Third, we hope to identify the environmental risks of living in space. In particular, we would like to look at the effect of radiation exposure on the body, and how microorganisms adapt to a closed environment. In addition, we hope to discover new functions of the human organism that have not been identified in studies performed on Earth. Gravity is not something we normally think about, but we should recognize the significant influence it has on our body.
Benefits in space and on Earth
— How will the results of this research benefit our life?
I think the results of this research will enrich our lives. If we can identify the mechanism that causes bones to weaken and muscles to atrophy, this will benefit preventative medicine for the elderly and help create a healthy aging society.

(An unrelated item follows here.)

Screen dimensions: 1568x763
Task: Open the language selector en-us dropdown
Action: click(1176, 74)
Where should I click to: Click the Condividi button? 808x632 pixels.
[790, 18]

If the effects of stress on the body can be understood, this will provide insights that could lead to a stress-free society. The study of radiation will also reduce risks faced by people who cannot avoid being exposed to radiation at work. The achievements of this research may not directly lead to the creation of new products now, but they may contribute to major discoveries in the future.

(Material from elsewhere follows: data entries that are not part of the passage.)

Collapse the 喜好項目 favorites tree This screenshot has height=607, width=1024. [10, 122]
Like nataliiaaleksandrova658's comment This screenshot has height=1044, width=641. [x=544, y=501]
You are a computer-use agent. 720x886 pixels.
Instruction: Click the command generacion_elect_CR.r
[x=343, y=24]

— Are you keeping future space exploration in mind as well?
Yes, I hope this will be of benefit for even longer stays in space as human journey to the moon and Mars, as well as future human life in space. However, the purpose of this project is not just to contribute to future space exploration, but to gain a better overall understanding of living creatures, from microorganisms to humans, through research on life in space. We feel that by studying human life in space, we can learn more about how the human body regulates its functions on Earth. And in addition, the knowledge we gain will be beneficial to humans living in space.

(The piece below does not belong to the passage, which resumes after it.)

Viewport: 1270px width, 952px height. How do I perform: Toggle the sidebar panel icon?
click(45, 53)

— Please tell us about your future plans.
This is a very precious opportunity to study the effects of space on living organisms, so I would like to organize this project so that we can maximize our results, benefiting human life both in space and on Earth. I am participating in this project in order to share what I personally experienced in space, and to explain why this kind of research is needed. For example, gravity sickness after returning from a long-term stay in space didn’t used to be seen as a problem. But given my own terrible experience with gravity sickness, I can say that it could definitely become a major issue on manned expeditions to Mars, etc. From now on, I will continue to try to use my experience to advance further research. As an astronaut, I would like to fully support my junior fellows. And, if given the opportunity, I would like to return to the ISS, and experience life in space again.
Related link: Living in Space
Satoshi Furukawa M.D., Ph.D.
Head of the JAXA Space Biomedical Research Group, Flight Crew Operations and Technology Unit,
Human Spaceflight Mission Directorate, JAXA
Representative of the Living in Space Research Project
Dr. Furukawa graduated from the Faculty of Medicine at the University of Tokyo in 1989, and received a Ph.D. in Medical Science at the same university in 2000. From 1989 to 1999, he worked in the Department of Surgery at the University of Tokyo, the Department of Anesthesiology at JR Tokyo General Hospital, the Department of Surgery at Ibaraki Prefectural Central Hospital, and at Sakuragaoka Hospital. In 1999, NASDA (now part of JAXA) selected Dr. Furukawa as an astronaut for the ISS, and he began basic training, receiving his certification in 2001. In addition, he has participated in the development and operation of JEM Kibo. He was certified as a flight engineer for the Soyuz-TMA spacecraft in 2004, and as a Mission Specialist by NASA in 2006. He was a Flight Engineer on the ISS in 2011 (Expedition 28/29). His mission included experiments in Kibo, and maintenance of the space station. In 2014, he became Head of JAXA Space Biomedical Research Group.